_Work request_
Pictures left aside, return the lines below exactly, from the one with "You are a computer-use" to the end, including both ends.
++++
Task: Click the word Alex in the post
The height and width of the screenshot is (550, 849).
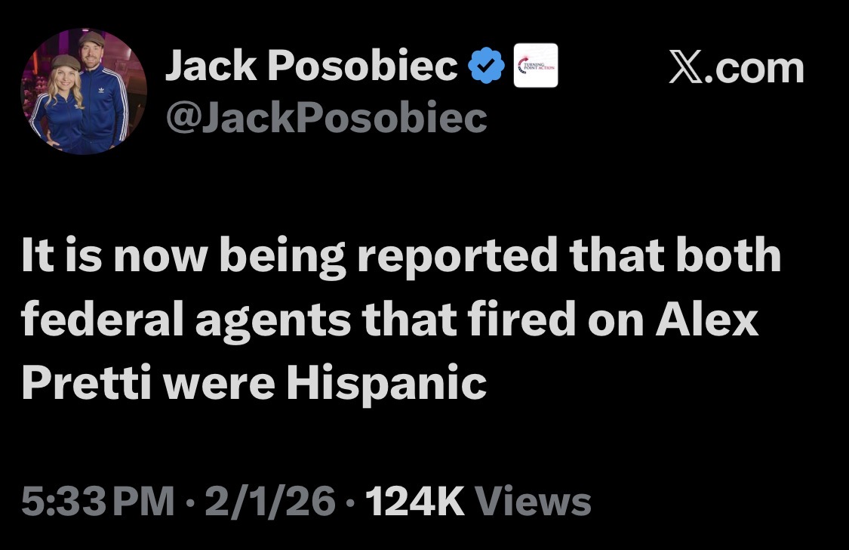Action: tap(707, 320)
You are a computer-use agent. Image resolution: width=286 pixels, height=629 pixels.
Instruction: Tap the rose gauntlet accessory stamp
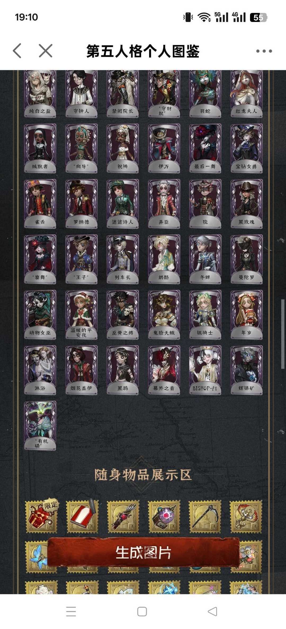[123, 516]
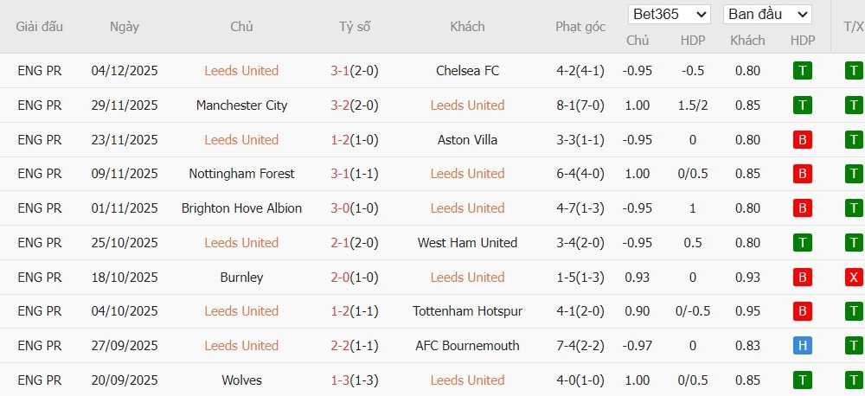Image resolution: width=865 pixels, height=396 pixels.
Task: Open the Bet365 bookmaker dropdown
Action: tap(670, 15)
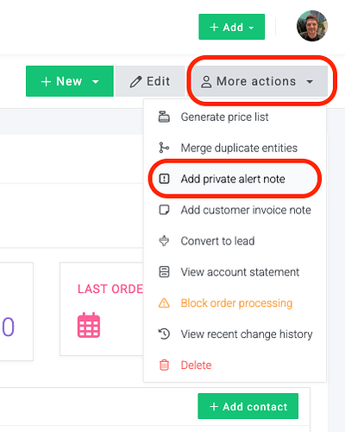Click the Merge duplicate entities branch icon
Image resolution: width=345 pixels, height=432 pixels.
tap(164, 148)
++++
_Solved problem_
You are a computer-use agent. Image resolution: width=286 pixels, height=629 pixels.
Instruction: Tap the rose gauntlet accessory stamp
[123, 516]
Image resolution: width=865 pixels, height=396 pixels.
Task: Open the Bet365 bookmaker dropdown
Action: tap(670, 15)
Click the Merge duplicate entities branch icon
Image resolution: width=345 pixels, height=432 pixels.
tap(164, 148)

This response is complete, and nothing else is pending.